EEM - Quando participei de minha primeira Bienal de Música Brasileira, em 1985, aos 22 anos, usava uma linguagem neomodal-neotonal. A partir de 1989, com a composição de “Credo” para solistas, sintetizadores e coro, comecei a desenvolver uma nova escrita, embora a antiga eventualmente retornasse, e ainda retorne, principalmente para a composição de músicas incidentais, peças para coral, arranjos, etc. Esta é geralmente de simples execução e fácil assimilação. No novo caminho, realizei uma pesquisa longa e árdua visando a elaboração de uma linguagem contemporânea, coerente, que recriasse e sintetizasse vários procedimentos da música do século XX. Minhas peças mais recentes exibem técnicas maduras do novo universo sonoro conquistado, a exemplo do que chamo serialização motívica, melodia textural, ritmo textural, contraponto multidimensional, zin-zout, entre outras. Não é minimalismo, folclorismo, serialismo, aleatorismo, neotonalismo, pós-modernismo, ecletismo, nada disso. É um modo pessoal de escrever, decorrente de múltiplas influências, mas individual e conciso no resultado. Não sou o único a fazer isso. No momento, muitos compositores elaboram suas peças a partir de sistemas próprios. Outros assumem um desses “ismos”, sem maiores problemas. A aplicação desse meu sistema tem realmente resultado em peças tecnicamente bem complicadas. Este é um dilema que tenho enfrentado: escrever música de fácil execução e aceitação, ou uma que reproduza fielmente minhas idéias composicionais, mesmo implicando partituras complexas, com poucas possibilidades de apresentação, e vulneráveis a más interpretações. Mesmo com o referido ônus, tenho preferido ficar com a segunda opção e manter certa ‘integridade' musical. Gosto de pensar que cada nova composição implica uma nova jornada, apresentando desafios a serem superados em níveis composicionais e também interpretativos. Sem desafios, o processo não teria muita graça.

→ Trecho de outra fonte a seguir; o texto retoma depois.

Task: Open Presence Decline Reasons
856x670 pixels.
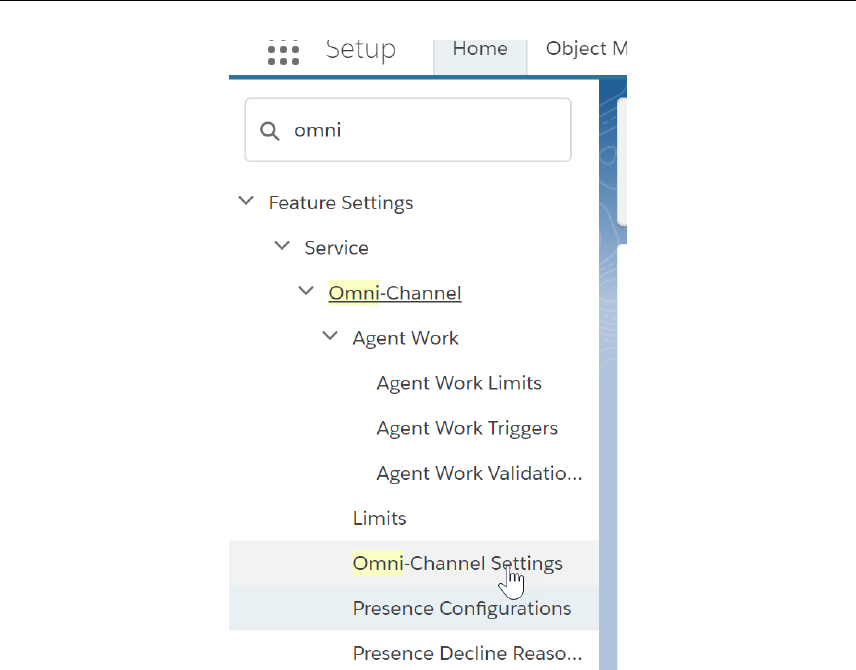Action: point(467,653)
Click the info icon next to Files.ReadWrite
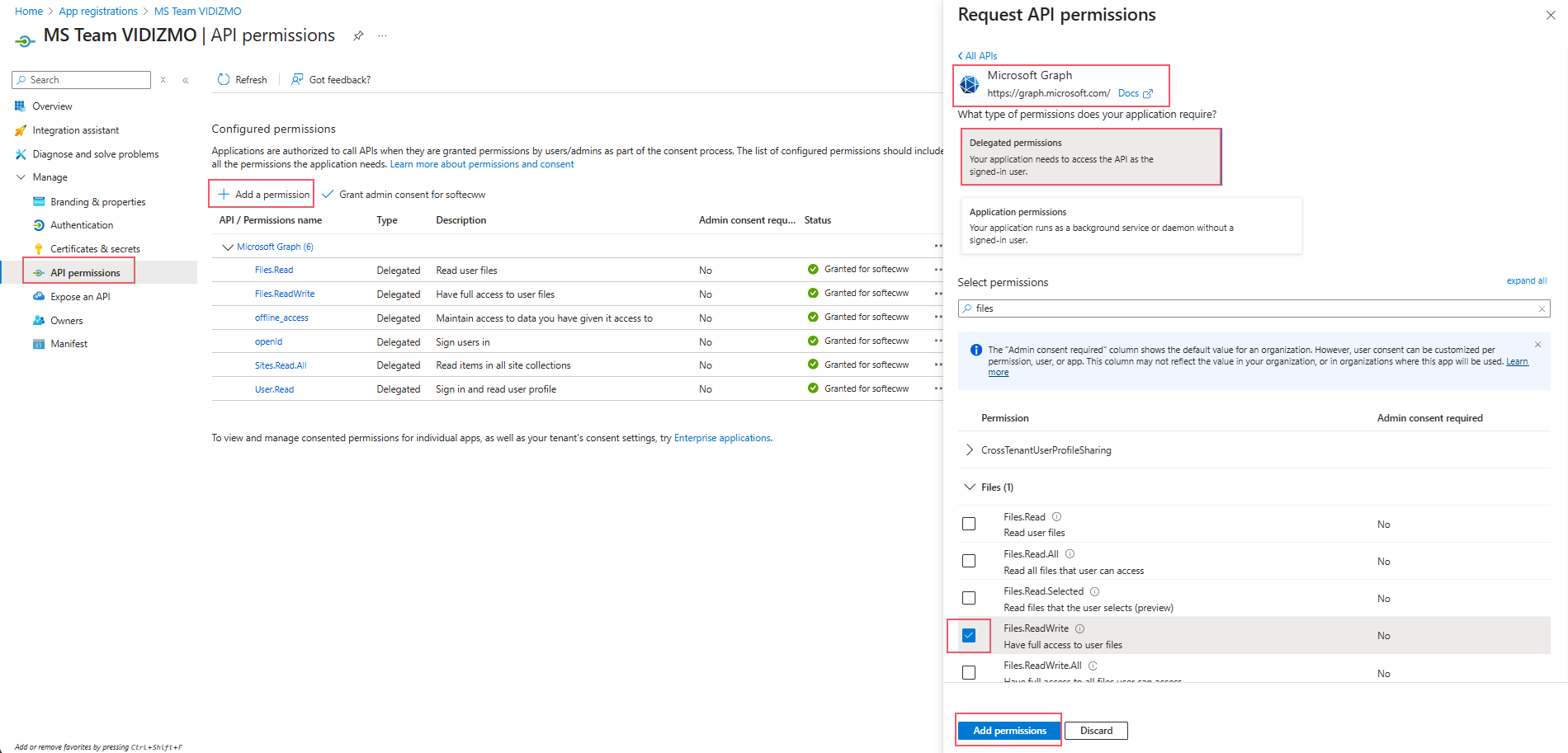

JON - Numa matéria publicada n'O Globo, o crítico escreveu referindo-se a “Circumsonantis”: “O jovem compositor paraibano mostrou um daqueles casos raros de união entre opostos aparentemente irreconciliáveis: o nacionalismo e a linguagem vanguardista. Pode-se dizer que raras vezes uma atividade física (a capoeira) foi tão bem usada como ponto de partida para a estruturação de uma obra. ‘Circumsonantis' é um verdadeiro salto no ‘hiper-espaço'”. Você poderia explicar como se dá essa conciliação?
EEM - Bem, acho o termo ‘nacionalismo' inadequado. O que o crítico chama de ‘linguagem vanguardista' interage, na verdade, com elementos de uma cultura local, no caso, a capoeira da Bahia e seus instrumentos — o berimbau e o caxixi —, mas sem evocações ou expressão de sentimentos nacionalistas, ou mesmo folcloristas. A intenção é explorar novas relações entre a música folclórica e popular brasileira e a música de concerto. O processo tem resultado na criação de estruturas que ‘reconstroem' de uma maneira bem particular elementos e/ou aspectos de determinadas manifestações musicais. Assim, ‘a música em si' tem-se tornado o ‘assunto' de cada peça minha. É o que acontece em “Circumsonantis”, “Noite dos Tambores Silenciosos” para orquestra sinfônica, esta relacionada ao maracatu pernambucano, e outras. É bom frisar que a interação não ocorre em um nível superficial, resultando em simples estilização da música folclórica, mas estruturalmente, percorrendo vários níveis hierárquicos das composições e dos seus processos de criação. A estratégia não é nova. Na primeira metade do século XX, Bartók uniu, em níveis estruturais e pré-composicionais, a sua tonalidade expandida e a música folclórica húngara. Aplico princípio semelhante utilizando uma linguagem mais nova, que está à minha disposição, associada à música brasileira.
JON - Estamos (nós, brasileiros) acostumados a reconhecer grandes talentos no futebol, na teledramaturgia, na música popular, por vezes, na literatura e, mais recentemente, no cinema. Você não acha que o Brasil está em falta com os grandes nomes da música erudita? (É dessa forma que você define a sua música?) O que seria necessário fazer para que a população tivesse maior acesso e, conseqüentemente, aprendesse a gostar e valorizar a música erudita?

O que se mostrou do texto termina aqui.